Output all of the listing, leaving every line exactly as written.
········
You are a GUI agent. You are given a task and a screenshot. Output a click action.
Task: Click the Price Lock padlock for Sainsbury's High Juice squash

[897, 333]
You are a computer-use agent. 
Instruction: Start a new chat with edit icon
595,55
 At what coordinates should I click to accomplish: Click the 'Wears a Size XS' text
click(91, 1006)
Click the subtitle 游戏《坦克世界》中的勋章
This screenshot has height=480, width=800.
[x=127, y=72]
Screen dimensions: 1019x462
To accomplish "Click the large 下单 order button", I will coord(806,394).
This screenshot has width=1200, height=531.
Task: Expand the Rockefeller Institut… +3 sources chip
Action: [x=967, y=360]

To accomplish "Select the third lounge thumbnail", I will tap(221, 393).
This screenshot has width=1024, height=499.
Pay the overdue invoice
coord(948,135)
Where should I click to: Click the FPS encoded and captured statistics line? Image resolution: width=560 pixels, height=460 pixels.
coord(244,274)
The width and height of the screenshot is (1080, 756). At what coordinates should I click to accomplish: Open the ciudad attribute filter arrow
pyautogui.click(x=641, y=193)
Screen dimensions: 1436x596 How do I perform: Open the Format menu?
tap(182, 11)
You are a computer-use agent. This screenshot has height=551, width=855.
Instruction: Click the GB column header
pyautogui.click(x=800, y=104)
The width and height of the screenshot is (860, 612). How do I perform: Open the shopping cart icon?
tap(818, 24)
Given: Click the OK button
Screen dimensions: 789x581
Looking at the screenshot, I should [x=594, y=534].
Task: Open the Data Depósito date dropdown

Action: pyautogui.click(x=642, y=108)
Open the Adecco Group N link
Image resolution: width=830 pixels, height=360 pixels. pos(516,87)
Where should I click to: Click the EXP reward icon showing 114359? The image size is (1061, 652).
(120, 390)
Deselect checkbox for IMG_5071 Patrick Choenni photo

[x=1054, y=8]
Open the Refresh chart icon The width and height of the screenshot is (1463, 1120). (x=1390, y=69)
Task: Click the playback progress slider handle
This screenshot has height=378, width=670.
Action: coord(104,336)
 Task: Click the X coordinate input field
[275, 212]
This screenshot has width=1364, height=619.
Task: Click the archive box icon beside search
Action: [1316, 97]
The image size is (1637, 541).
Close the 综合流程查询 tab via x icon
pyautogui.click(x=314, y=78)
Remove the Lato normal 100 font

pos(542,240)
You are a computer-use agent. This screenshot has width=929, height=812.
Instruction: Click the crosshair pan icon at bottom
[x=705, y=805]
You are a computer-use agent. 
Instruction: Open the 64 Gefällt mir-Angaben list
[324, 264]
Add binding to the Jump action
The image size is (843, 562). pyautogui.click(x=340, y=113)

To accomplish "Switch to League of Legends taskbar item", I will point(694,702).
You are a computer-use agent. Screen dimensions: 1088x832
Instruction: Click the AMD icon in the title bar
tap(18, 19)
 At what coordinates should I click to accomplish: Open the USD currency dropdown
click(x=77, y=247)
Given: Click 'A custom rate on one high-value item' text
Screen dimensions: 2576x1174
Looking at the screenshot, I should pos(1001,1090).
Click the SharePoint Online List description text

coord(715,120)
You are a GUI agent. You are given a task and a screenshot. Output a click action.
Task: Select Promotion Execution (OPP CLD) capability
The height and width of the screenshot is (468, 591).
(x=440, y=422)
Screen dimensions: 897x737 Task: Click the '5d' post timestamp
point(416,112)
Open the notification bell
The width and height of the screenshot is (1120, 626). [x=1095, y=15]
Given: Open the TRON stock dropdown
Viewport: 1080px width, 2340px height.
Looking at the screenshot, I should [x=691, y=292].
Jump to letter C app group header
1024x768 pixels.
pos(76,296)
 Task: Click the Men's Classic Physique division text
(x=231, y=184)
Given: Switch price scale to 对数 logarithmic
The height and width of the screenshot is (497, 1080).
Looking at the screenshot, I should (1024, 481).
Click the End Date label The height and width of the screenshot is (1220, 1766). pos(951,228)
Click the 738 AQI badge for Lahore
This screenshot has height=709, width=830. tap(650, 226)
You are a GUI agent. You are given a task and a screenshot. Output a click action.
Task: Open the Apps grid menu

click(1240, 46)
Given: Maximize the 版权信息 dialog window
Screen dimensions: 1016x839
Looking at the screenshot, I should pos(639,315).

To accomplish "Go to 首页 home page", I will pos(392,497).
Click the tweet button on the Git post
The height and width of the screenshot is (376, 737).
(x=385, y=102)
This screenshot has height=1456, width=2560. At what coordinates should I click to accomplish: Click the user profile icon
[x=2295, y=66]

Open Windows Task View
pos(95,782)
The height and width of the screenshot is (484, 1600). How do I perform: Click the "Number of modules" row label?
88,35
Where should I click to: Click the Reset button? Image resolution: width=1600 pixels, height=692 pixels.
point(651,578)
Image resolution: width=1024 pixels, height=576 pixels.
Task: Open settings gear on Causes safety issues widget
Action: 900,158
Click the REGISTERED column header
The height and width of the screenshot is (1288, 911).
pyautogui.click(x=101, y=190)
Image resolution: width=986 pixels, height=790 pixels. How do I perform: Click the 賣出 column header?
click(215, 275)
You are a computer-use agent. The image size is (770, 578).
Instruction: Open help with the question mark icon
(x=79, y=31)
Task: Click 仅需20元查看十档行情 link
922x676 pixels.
········
* **SOLUTION FOR THIS PROBLEM**
You are a GUI agent. You are given a task and a screenshot. Output a click action.
Task: Click the Price Lock padlock for Sainsbury's High Juice squash

[897, 333]
You are a computer-use agent. 
Instruction: Start a new chat with edit icon
595,55
 At what coordinates should I click to accomplish: Click the 'Wears a Size XS' text
click(91, 1006)
Click the subtitle 游戏《坦克世界》中的勋章
This screenshot has height=480, width=800.
[x=127, y=72]
Screen dimensions: 1019x462
To accomplish "Click the large 下单 order button", I will coord(806,394).
This screenshot has width=1200, height=531.
Task: Expand the Rockefeller Institut… +3 sources chip
Action: [x=967, y=360]

To accomplish "Select the third lounge thumbnail", I will tap(221, 393).
This screenshot has width=1024, height=499.
Pay the overdue invoice
coord(948,135)
Where should I click to: Click the FPS encoded and captured statistics line? Image resolution: width=560 pixels, height=460 pixels.
coord(244,274)
The width and height of the screenshot is (1080, 756). At what coordinates should I click to accomplish: Open the ciudad attribute filter arrow
pyautogui.click(x=641, y=193)
Screen dimensions: 1436x596 How do I perform: Open the Format menu?
tap(182, 11)
You are a computer-use agent. This screenshot has height=551, width=855.
Instruction: Click the GB column header
pyautogui.click(x=800, y=104)
The width and height of the screenshot is (860, 612). How do I perform: Open the shopping cart icon?
tap(818, 24)
Given: Click the OK button
Screen dimensions: 789x581
Looking at the screenshot, I should [x=594, y=534].
Task: Open the Data Depósito date dropdown

Action: pyautogui.click(x=642, y=108)
Open the Adecco Group N link
Image resolution: width=830 pixels, height=360 pixels. pos(516,87)
Where should I click to: Click the EXP reward icon showing 114359? The image size is (1061, 652).
(120, 390)
Deselect checkbox for IMG_5071 Patrick Choenni photo

[x=1054, y=8]
Open the Refresh chart icon The width and height of the screenshot is (1463, 1120). (x=1390, y=69)
Task: Click the playback progress slider handle
This screenshot has height=378, width=670.
Action: coord(104,336)
 Task: Click the X coordinate input field
[275, 212]
This screenshot has width=1364, height=619.
Task: Click the archive box icon beside search
Action: [1316, 97]
The image size is (1637, 541).
Close the 综合流程查询 tab via x icon
pyautogui.click(x=314, y=78)
Remove the Lato normal 100 font

pos(542,240)
You are a computer-use agent. This screenshot has width=929, height=812.
Instruction: Click the crosshair pan icon at bottom
[x=705, y=805]
You are a computer-use agent. 
Instruction: Open the 64 Gefällt mir-Angaben list
[324, 264]
Add binding to the Jump action
The image size is (843, 562). pyautogui.click(x=340, y=113)

To accomplish "Switch to League of Legends taskbar item", I will point(694,702).
You are a computer-use agent. Screen dimensions: 1088x832
Instruction: Click the AMD icon in the title bar
tap(18, 19)
 At what coordinates should I click to accomplish: Open the USD currency dropdown
click(x=77, y=247)
Given: Click 'A custom rate on one high-value item' text
Screen dimensions: 2576x1174
Looking at the screenshot, I should pos(1001,1090).
Click the SharePoint Online List description text

coord(715,120)
You are a GUI agent. You are given a task and a screenshot. Output a click action.
Task: Select Promotion Execution (OPP CLD) capability
The height and width of the screenshot is (468, 591).
(x=440, y=422)
Screen dimensions: 897x737 Task: Click the '5d' post timestamp
point(416,112)
Open the notification bell
The width and height of the screenshot is (1120, 626). [x=1095, y=15]
Given: Open the TRON stock dropdown
Viewport: 1080px width, 2340px height.
Looking at the screenshot, I should [x=691, y=292].
Jump to letter C app group header
1024x768 pixels.
pos(76,296)
 Task: Click the Men's Classic Physique division text
(x=231, y=184)
Given: Switch price scale to 对数 logarithmic
The height and width of the screenshot is (497, 1080).
Looking at the screenshot, I should (1024, 481).
Click the End Date label The height and width of the screenshot is (1220, 1766). pos(951,228)
Click the 738 AQI badge for Lahore
This screenshot has height=709, width=830. tap(650, 226)
You are a GUI agent. You are given a task and a screenshot. Output a click action.
Task: Open the Apps grid menu

click(1240, 46)
Given: Maximize the 版权信息 dialog window
Screen dimensions: 1016x839
Looking at the screenshot, I should pos(639,315).

To accomplish "Go to 首页 home page", I will pos(392,497).
Click the tweet button on the Git post
The height and width of the screenshot is (376, 737).
(x=385, y=102)
This screenshot has height=1456, width=2560. At what coordinates should I click to accomplish: Click the user profile icon
[x=2295, y=66]

Open Windows Task View
pos(95,782)
The height and width of the screenshot is (484, 1600). How do I perform: Click the "Number of modules" row label?
88,35
Where should I click to: Click the Reset button? Image resolution: width=1600 pixels, height=692 pixels.
point(651,578)
Image resolution: width=1024 pixels, height=576 pixels.
Task: Open settings gear on Causes safety issues widget
Action: 900,158
Click the REGISTERED column header
The height and width of the screenshot is (1288, 911).
pyautogui.click(x=101, y=190)
Image resolution: width=986 pixels, height=790 pixels. How do I perform: Click the 賣出 column header?
click(215, 275)
You are a computer-use agent. The image size is (770, 578).
Instruction: Open help with the question mark icon
(x=79, y=31)
Task: Click 仅需20元查看十档行情 link
922x676 pixels.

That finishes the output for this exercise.